▸ Problem to work on
Put the records in the stretch from the line containing "Viewport: 998px width, 507px height." through the line containing "I will 950,100." into a two-column CSV headed prompt_text and reply. Give one row per record, with its text and its answer each in a single quoted field and any line breaks replaced by spaces.

▸ Given records
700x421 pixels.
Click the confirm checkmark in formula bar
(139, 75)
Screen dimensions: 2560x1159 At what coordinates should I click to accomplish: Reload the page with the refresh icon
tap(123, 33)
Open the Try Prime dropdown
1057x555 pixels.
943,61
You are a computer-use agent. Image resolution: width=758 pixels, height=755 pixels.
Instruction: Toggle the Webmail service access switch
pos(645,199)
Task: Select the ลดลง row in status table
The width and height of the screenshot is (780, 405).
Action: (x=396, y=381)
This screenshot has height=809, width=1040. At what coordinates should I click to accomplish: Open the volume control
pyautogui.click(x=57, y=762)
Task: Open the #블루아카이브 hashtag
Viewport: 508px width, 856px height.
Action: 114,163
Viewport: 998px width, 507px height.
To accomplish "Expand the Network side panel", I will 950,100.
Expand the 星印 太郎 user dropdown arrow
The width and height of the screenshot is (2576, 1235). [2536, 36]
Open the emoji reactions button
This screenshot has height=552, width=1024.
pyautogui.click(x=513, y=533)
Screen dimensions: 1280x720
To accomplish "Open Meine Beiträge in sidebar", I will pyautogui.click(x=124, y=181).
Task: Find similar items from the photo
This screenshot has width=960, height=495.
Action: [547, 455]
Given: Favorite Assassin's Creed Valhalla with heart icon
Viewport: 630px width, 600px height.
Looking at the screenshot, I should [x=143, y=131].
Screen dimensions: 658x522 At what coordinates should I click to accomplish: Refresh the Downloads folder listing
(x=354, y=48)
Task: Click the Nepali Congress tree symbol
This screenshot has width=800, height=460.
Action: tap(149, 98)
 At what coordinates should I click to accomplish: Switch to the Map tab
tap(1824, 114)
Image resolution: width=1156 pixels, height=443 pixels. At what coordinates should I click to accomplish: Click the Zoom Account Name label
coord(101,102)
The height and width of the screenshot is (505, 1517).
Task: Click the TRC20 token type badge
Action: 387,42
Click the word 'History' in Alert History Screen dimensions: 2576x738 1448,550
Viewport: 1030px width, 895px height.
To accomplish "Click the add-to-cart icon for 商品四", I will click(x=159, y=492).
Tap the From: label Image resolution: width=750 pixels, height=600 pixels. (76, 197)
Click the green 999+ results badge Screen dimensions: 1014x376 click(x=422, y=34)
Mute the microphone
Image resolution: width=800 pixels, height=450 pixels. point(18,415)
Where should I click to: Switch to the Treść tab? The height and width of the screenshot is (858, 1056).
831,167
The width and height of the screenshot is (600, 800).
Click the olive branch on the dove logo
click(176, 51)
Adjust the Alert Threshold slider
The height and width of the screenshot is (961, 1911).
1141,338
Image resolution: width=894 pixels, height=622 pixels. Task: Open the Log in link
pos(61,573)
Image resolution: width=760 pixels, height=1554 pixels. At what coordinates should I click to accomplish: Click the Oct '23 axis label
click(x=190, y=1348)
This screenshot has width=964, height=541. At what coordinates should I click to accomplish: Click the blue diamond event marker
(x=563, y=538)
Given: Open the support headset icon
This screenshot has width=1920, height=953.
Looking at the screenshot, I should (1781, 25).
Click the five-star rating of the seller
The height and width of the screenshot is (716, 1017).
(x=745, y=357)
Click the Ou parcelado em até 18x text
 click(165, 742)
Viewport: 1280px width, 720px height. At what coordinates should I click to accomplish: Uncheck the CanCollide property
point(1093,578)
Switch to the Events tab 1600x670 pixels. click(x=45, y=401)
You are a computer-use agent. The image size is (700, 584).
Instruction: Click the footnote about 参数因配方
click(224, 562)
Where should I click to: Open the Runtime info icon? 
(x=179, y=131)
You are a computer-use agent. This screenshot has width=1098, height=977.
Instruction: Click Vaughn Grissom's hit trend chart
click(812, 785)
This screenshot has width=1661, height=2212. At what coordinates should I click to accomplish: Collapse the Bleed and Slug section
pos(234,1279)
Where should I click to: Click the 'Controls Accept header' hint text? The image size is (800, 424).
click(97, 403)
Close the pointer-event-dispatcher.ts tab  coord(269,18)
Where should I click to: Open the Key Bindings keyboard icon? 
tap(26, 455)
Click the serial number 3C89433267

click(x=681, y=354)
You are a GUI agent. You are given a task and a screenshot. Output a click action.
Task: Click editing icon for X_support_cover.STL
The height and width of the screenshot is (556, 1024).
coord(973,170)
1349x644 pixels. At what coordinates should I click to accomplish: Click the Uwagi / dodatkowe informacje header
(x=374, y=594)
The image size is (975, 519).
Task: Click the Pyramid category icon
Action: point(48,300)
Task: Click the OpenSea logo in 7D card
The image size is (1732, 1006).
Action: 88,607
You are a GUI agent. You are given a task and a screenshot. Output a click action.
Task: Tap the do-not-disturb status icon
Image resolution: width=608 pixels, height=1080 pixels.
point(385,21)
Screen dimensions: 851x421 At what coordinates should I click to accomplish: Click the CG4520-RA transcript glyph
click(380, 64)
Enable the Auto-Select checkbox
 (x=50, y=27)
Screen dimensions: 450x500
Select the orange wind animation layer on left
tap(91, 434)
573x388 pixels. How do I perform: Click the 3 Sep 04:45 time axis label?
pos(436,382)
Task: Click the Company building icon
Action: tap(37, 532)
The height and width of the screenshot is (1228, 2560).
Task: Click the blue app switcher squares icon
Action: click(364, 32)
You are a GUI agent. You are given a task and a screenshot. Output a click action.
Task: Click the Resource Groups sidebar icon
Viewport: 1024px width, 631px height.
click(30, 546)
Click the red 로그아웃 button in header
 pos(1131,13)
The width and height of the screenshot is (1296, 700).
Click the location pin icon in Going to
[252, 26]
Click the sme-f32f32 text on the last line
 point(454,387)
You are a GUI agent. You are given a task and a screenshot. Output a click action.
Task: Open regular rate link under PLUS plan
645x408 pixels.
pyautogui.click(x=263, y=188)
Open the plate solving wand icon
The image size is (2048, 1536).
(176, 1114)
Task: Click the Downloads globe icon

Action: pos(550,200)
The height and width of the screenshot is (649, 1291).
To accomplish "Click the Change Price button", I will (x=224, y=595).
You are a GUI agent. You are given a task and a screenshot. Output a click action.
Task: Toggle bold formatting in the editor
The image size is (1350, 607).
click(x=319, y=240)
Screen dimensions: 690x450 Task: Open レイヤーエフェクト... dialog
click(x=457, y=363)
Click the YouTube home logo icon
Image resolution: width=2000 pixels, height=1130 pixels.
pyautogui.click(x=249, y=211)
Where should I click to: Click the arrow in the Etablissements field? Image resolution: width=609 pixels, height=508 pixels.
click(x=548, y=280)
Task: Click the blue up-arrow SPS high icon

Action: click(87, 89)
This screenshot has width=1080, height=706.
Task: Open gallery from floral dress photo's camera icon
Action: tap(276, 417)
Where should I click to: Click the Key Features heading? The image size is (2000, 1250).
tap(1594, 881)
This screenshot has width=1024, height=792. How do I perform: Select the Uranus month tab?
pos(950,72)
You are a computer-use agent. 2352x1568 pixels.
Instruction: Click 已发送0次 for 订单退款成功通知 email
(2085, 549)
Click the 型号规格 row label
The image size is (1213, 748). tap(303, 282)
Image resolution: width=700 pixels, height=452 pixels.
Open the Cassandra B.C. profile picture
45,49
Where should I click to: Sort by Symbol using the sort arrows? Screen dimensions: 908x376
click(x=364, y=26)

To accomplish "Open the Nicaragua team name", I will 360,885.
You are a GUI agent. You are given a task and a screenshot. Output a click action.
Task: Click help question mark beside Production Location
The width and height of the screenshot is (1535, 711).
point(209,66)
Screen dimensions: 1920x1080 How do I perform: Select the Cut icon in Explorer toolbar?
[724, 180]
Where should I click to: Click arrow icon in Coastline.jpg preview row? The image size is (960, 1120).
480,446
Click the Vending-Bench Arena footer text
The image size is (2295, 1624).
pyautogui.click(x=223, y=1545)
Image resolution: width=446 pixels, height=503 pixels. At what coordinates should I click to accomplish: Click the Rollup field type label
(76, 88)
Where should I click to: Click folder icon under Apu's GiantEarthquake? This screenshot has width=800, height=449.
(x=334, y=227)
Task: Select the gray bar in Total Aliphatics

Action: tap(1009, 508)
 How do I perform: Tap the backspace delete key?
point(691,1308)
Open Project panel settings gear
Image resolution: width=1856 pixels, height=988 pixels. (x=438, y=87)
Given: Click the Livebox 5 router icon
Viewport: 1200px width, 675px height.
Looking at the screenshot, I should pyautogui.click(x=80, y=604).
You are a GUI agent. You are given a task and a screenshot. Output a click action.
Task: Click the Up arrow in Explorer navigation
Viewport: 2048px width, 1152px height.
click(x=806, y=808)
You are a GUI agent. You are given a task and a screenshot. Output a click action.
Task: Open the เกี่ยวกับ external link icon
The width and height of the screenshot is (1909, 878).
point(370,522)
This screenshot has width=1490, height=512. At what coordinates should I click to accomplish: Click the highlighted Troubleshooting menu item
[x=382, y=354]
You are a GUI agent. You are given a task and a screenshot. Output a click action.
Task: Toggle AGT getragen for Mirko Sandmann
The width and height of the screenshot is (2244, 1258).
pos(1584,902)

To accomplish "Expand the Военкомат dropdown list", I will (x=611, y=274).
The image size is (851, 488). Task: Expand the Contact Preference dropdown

▸ Task result
prompt_text,reply
"Viewport: 998px width, 507px height. To accomplish ""Expand the Network side panel"",","I will 950,100."